A Closer Listen
From the obsessively textured and richly hued artwork gracing the album covers (courtesy of visual artist and graphic novelist Theo Ellsworth), to the deeply enveloping and endlessly evolving psychedelic soundscapes within, London’s Astral Industries label consistently conjures up explorations that guide you deep into and/or well outside of your listening, dreaming self. They’re 36 releases strong so far, and their latest release, Live Recordings, by Ear to Ear, continues that tradition.
Sprawling across four album sides, each one clocking in around 16 to 17 minutes, LR begins humbly, with a crackling fire and the sleepy call-and-response of distant insects. Yet in the background, one can hear what sounds like the evening sky itself being blown open in cavernous echoes and rumbling throbs. The sense of scale begins to shift as the insect chitter is gradually amplified and pushed to the fore. The fire sounds fade, replaced by ascending and descending tones, percussive taps that shatter into dubbed-out echoes. A slow-pulsing siren becomes a countdown. And off we go.
The distinction between drifting and momentum disappears. All becomes pure sound.

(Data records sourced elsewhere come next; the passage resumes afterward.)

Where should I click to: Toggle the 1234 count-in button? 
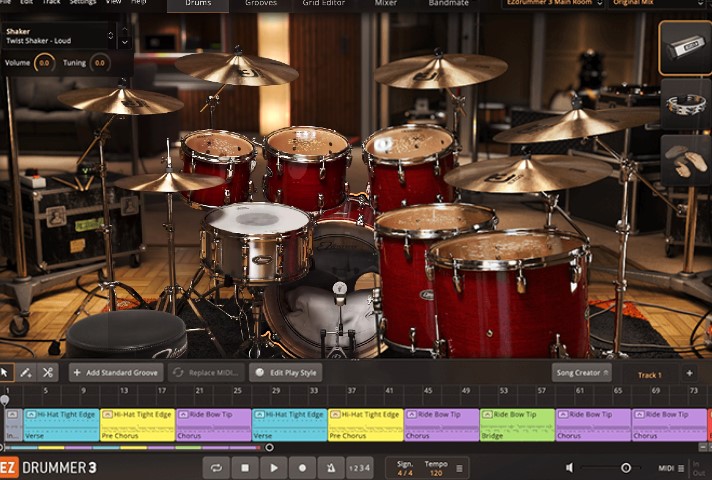(x=359, y=467)
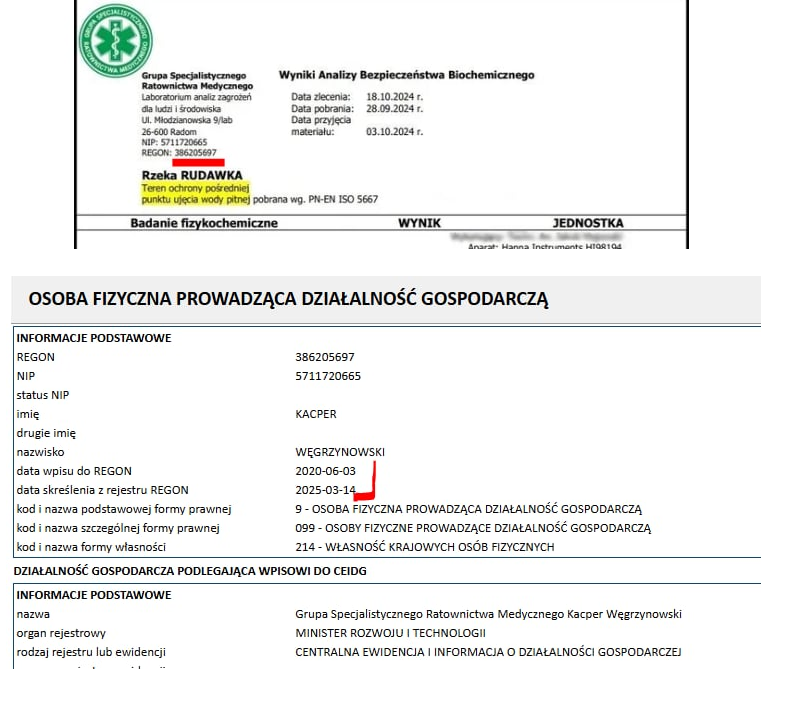Click the 'OSOBA FIZYCZNA PROWADZĄCA DZIAŁALNOŚĆ GOSPODARCZĄ' page title
The width and height of the screenshot is (808, 704).
click(289, 298)
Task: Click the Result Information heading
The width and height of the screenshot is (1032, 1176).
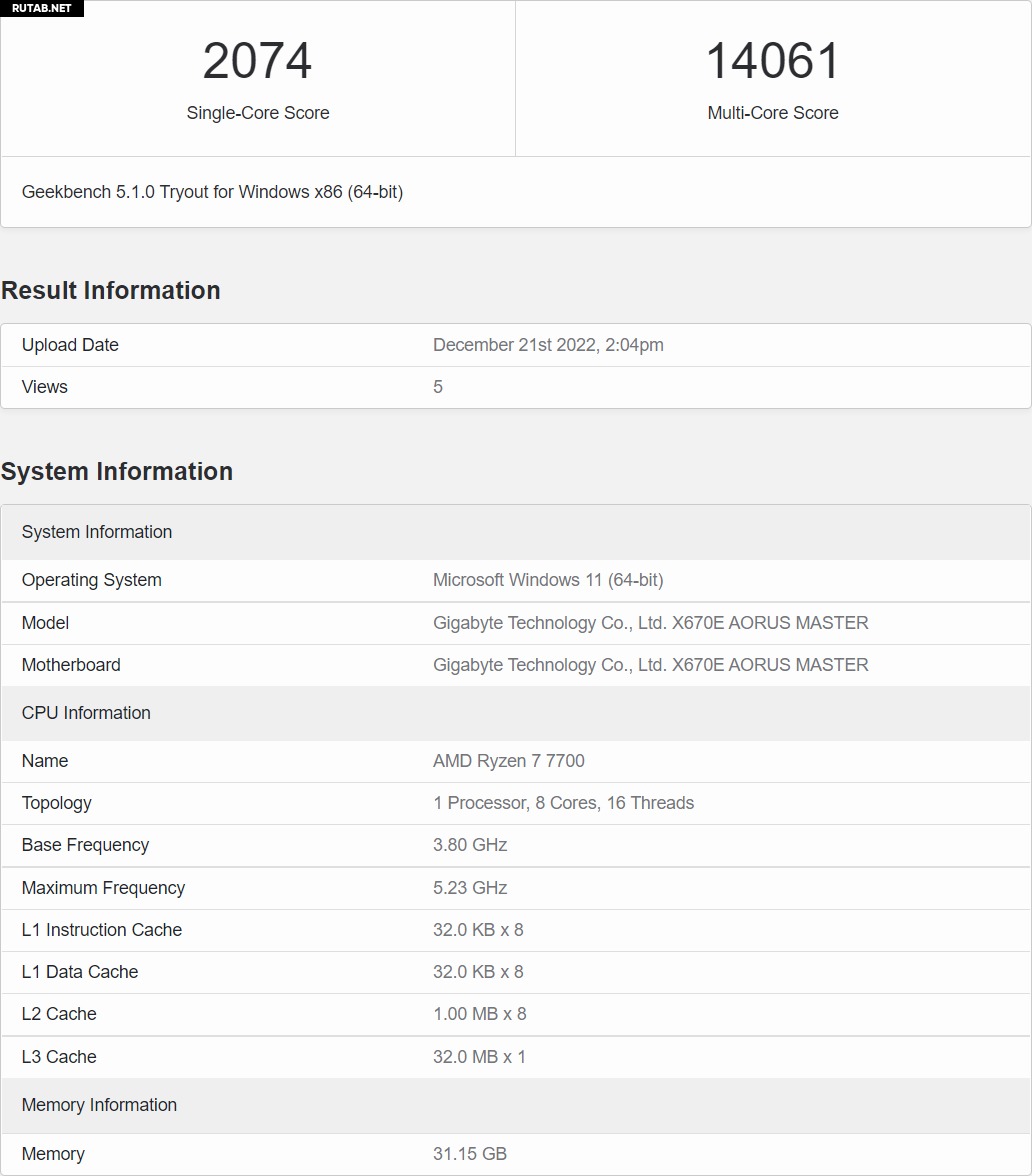Action: click(x=111, y=290)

Out here, there are no handles to hang onto, no beats to count, no melodies to flow along with. The atmosphere worked up feels ringingly capacious, continually expanding in a simultaneous push toward every point along the horizon, a motion that pulls one’s mind along in its exploratory reach. But while our minds and senses are encouraged to drift, Ear to Ear’s Samuel van Dijk (aka Multicast Dynamics) and Yevgen Chebotarenko are wide awake at the control panels – this is a live recording, after all – keeping things anchored, however tenuously, by making sure that no passage goes too long without an ear-tugging texture or a subtle reminder of what passes for the familiar. A bicycle speeds by. A muffled voice is felt more than heard. Hints of shortwave static rise and fall while the echoing emptiness ripples with swirls of grit and ice crystal. We are still on earth, still in our homes and bodies, yet as the track continues and changes, we are gradually changed, nowhere to be found, nameless, faceless. Other.
All that and we’re still adrift in the first track.
The rest of the album proceeds in a similar fashion, yet every section is imbued with its own indelible presence. Track B throbs and slithers and sidewinds with a foreboding, sinister aspect, offset by crystalline chirps, and the late if brief arrival of a child’s voice. The overall mood is interior and mysterious, with passing hints of the otherworldly, yet nothing ever feels threatening or veers toward malevolence. Track C opens on a windswept, bucolic vista shot through with birdcall, before it transforms into a throbbing forcefield punctuated by gasps for air, mysterious scrapes, and suspended scraps of melodic ideas, all of it buttressed by heaving, funereal pads. Gentle granulated gusts gradually sweep through, bringing sighing diaphanous chords in their wake to lighten the mood, if only a little. And fittingly, the final track limns a fantastical, deeply interstellar zone, transporting the listener on swelling waves of energy, whitecapped with rhythmic cymbal hits that summon up the regal grandeur of the heaviest dub soundwaves. The tracks flows and glows darkly with resolute serenity before bringing the listener back home, or at least to planet Earth.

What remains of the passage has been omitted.